== Task ==
Would you go through the records below and copy each line with the string "computer"?

= Beginning of Section =

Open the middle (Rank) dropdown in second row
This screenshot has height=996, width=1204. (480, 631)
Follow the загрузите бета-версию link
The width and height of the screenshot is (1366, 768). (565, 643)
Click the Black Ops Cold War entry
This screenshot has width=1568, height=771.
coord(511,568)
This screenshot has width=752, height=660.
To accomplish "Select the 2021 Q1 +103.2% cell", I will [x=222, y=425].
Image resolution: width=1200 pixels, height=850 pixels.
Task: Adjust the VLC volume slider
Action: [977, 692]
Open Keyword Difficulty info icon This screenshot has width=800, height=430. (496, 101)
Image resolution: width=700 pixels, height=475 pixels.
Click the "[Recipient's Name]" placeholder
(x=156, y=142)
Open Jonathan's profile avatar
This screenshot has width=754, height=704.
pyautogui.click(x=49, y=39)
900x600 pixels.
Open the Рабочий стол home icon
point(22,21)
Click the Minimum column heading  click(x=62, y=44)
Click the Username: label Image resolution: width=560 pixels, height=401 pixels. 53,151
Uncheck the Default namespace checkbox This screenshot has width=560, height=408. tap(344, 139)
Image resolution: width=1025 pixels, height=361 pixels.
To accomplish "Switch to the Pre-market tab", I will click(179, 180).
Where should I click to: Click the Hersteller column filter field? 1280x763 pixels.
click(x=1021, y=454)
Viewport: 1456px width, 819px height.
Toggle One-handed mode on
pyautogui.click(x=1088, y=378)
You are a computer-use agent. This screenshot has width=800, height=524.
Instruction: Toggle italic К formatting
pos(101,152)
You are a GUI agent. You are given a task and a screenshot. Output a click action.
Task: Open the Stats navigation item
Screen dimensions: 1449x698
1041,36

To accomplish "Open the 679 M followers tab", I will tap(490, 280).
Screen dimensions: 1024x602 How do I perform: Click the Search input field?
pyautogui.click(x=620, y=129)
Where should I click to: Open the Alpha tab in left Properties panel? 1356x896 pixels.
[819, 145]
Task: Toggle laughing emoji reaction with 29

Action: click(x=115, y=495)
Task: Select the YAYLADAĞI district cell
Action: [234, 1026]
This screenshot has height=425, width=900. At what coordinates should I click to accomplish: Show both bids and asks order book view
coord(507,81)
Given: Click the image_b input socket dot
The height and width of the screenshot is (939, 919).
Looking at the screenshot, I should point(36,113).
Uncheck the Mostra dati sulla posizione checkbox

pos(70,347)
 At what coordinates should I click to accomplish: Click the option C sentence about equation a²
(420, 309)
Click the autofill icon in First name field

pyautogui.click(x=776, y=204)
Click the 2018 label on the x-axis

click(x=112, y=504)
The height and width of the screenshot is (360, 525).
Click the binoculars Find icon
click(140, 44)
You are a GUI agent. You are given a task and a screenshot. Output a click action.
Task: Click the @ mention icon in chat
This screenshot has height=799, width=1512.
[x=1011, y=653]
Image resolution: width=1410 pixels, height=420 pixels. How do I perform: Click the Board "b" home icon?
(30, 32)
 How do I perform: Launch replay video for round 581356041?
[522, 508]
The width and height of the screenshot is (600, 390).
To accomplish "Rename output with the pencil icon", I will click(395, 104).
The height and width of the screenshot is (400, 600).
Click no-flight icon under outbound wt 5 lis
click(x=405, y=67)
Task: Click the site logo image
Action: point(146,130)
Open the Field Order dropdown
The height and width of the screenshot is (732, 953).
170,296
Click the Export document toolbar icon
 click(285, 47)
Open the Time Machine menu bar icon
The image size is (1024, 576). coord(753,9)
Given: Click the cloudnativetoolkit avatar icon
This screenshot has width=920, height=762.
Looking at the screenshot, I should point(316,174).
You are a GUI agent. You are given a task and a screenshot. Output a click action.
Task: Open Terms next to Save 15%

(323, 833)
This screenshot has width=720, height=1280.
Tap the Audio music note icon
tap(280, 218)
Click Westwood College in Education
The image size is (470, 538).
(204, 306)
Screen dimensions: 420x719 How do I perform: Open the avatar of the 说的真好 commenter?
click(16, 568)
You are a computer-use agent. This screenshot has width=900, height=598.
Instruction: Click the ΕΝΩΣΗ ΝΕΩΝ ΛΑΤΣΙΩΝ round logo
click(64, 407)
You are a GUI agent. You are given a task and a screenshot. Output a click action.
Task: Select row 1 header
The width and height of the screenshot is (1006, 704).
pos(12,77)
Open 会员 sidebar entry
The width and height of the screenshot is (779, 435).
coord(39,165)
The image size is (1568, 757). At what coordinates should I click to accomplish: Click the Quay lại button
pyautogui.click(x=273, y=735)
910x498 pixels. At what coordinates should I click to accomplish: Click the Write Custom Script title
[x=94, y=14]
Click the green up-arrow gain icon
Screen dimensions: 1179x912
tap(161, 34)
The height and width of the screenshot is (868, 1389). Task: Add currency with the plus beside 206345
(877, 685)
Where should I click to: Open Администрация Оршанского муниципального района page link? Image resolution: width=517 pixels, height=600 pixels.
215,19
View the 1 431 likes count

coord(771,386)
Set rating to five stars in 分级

= End of Section =

== Written solution ==
You are a computer-use agent. This screenshot has width=800, height=524.
You are a computer-use agent. This screenshot has width=900, height=598.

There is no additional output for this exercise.